- ASSIGNMENT:
Render every line of the listing below as a Markdown table with the columns "Row" and "Line", numbering each row and omitting blank lines.

****************************************

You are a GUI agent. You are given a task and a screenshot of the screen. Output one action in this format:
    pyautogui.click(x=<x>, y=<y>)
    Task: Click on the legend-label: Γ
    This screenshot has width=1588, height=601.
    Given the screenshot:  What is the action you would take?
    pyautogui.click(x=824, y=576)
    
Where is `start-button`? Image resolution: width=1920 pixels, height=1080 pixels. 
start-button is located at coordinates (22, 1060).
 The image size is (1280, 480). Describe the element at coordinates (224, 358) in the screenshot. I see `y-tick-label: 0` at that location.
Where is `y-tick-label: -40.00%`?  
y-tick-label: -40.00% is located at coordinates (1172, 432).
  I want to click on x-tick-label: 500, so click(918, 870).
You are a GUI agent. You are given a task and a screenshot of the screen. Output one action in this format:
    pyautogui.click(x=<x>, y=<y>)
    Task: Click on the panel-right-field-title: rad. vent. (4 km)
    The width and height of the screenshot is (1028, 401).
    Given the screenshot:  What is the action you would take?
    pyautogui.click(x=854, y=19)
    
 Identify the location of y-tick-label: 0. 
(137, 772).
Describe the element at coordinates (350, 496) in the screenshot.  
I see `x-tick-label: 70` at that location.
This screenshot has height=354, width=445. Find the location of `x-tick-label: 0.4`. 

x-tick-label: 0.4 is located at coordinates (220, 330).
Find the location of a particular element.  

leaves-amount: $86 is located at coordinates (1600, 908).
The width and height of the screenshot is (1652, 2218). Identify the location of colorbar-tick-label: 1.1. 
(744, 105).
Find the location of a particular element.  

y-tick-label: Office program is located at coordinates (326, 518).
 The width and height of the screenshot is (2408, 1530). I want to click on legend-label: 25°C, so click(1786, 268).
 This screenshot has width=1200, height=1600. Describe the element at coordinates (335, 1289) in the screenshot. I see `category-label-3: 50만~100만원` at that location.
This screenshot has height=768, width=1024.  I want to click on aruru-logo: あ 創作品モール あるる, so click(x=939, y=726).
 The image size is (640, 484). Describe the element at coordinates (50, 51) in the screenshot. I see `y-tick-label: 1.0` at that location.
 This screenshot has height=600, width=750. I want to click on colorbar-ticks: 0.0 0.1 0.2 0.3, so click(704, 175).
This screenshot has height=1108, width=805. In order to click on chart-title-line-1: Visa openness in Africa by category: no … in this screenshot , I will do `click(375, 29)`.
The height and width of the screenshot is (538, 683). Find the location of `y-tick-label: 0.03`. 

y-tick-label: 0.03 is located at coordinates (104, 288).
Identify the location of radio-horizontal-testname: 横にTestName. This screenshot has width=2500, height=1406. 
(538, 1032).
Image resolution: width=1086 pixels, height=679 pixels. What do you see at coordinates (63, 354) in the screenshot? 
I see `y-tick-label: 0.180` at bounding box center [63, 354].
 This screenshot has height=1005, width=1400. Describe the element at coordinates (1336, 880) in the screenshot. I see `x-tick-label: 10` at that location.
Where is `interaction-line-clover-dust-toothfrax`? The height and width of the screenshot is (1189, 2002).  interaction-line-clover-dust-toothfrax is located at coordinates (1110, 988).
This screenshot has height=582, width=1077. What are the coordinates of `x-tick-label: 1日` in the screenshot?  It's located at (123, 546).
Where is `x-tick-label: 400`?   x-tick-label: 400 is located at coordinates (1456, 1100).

****************************************

- RESPONSE TO THIS TASK:
| Row | Line |
|---|---|
| 1 | You are a GUI agent. You are given a task and a screenshot of the screen. Output one action in this format: |
| 2 |     pyautogui.click(x=<x>, y=<y>) |
| 3 |     Task: Click on the legend-label: Γ |
| 4 |     This screenshot has width=1588, height=601. |
| 5 |     Given the screenshot:  What is the action you would take? |
| 6 |     pyautogui.click(x=824, y=576) |
| 7 | Where is `start-button`? Image resolution: width=1920 pixels, height=1080 pixels.  |
| 8 | start-button is located at coordinates (22, 1060). |
| 9 |  The image size is (1280, 480). Describe the element at coordinates (224, 358) in the screenshot. I see `y-tick-label: 0` at that location. |
| 10 | Where is `y-tick-label: -40.00%`?   |
| 11 | y-tick-label: -40.00% is located at coordinates (1172, 432). |
| 12 |   I want to click on x-tick-label: 500, so click(918, 870). |
| 13 | You are a GUI agent. You are given a task and a screenshot of the screen. Output one action in this format: |
| 14 |     pyautogui.click(x=<x>, y=<y>) |
| 15 |     Task: Click on the panel-right-field-title: rad. vent. (4 km) |
| 16 |     The width and height of the screenshot is (1028, 401). |
| 17 |     Given the screenshot:  What is the action you would take? |
| 18 |     pyautogui.click(x=854, y=19) |
| 19 |  Identify the location of y-tick-label: 0.  |
| 20 | (137, 772). |
| 21 | Describe the element at coordinates (350, 496) in the screenshot.   |
| 22 | I see `x-tick-label: 70` at that location. |
| 23 | This screenshot has height=354, width=445. Find the location of `x-tick-label: 0.4`.  |
| 24 | x-tick-label: 0.4 is located at coordinates (220, 330). |
| 25 | Find the location of a particular element.   |
| 26 | leaves-amount: $86 is located at coordinates (1600, 908). |
| 27 | The width and height of the screenshot is (1652, 2218). Identify the location of colorbar-tick-label: 1.1.  |
| 28 | (744, 105). |
| 29 | Find the location of a particular element.   |
| 30 | y-tick-label: Office program is located at coordinates (326, 518). |
| 31 |  The width and height of the screenshot is (2408, 1530). I want to click on legend-label: 25°C, so click(1786, 268). |
| 32 |  This screenshot has width=1200, height=1600. Describe the element at coordinates (335, 1289) in the screenshot. I see `category-label-3: 50만~100만원` at that location. |
| 33 | This screenshot has height=768, width=1024.  I want to click on aruru-logo: あ 創作品モール あるる, so click(x=939, y=726). |
| 34 |  The image size is (640, 484). Describe the element at coordinates (50, 51) in the screenshot. I see `y-tick-label: 1.0` at that location. |
| 35 |  This screenshot has height=600, width=750. I want to click on colorbar-ticks: 0.0 0.1 0.2 0.3, so click(704, 175). |
| 36 | This screenshot has height=1108, width=805. In order to click on chart-title-line-1: Visa openness in Africa by category: no … in this screenshot , I will do `click(375, 29)`. |
| 37 | The height and width of the screenshot is (538, 683). Find the location of `y-tick-label: 0.03`.  |
| 38 | y-tick-label: 0.03 is located at coordinates (104, 288). |
| 39 | Identify the location of radio-horizontal-testname: 横にTestName. This screenshot has width=2500, height=1406.  |
| 40 | (538, 1032). |
| 41 | Image resolution: width=1086 pixels, height=679 pixels. What do you see at coordinates (63, 354) in the screenshot?  |
| 42 | I see `y-tick-label: 0.180` at bounding box center [63, 354]. |
| 43 |  This screenshot has height=1005, width=1400. Describe the element at coordinates (1336, 880) in the screenshot. I see `x-tick-label: 10` at that location. |
| 44 | Where is `interaction-line-clover-dust-toothfrax`? The height and width of the screenshot is (1189, 2002).  interaction-line-clover-dust-toothfrax is located at coordinates (1110, 988). |
| 45 | This screenshot has height=582, width=1077. What are the coordinates of `x-tick-label: 1日` in the screenshot?  It's located at (123, 546). |
| 46 | Where is `x-tick-label: 400`?   x-tick-label: 400 is located at coordinates (1456, 1100). |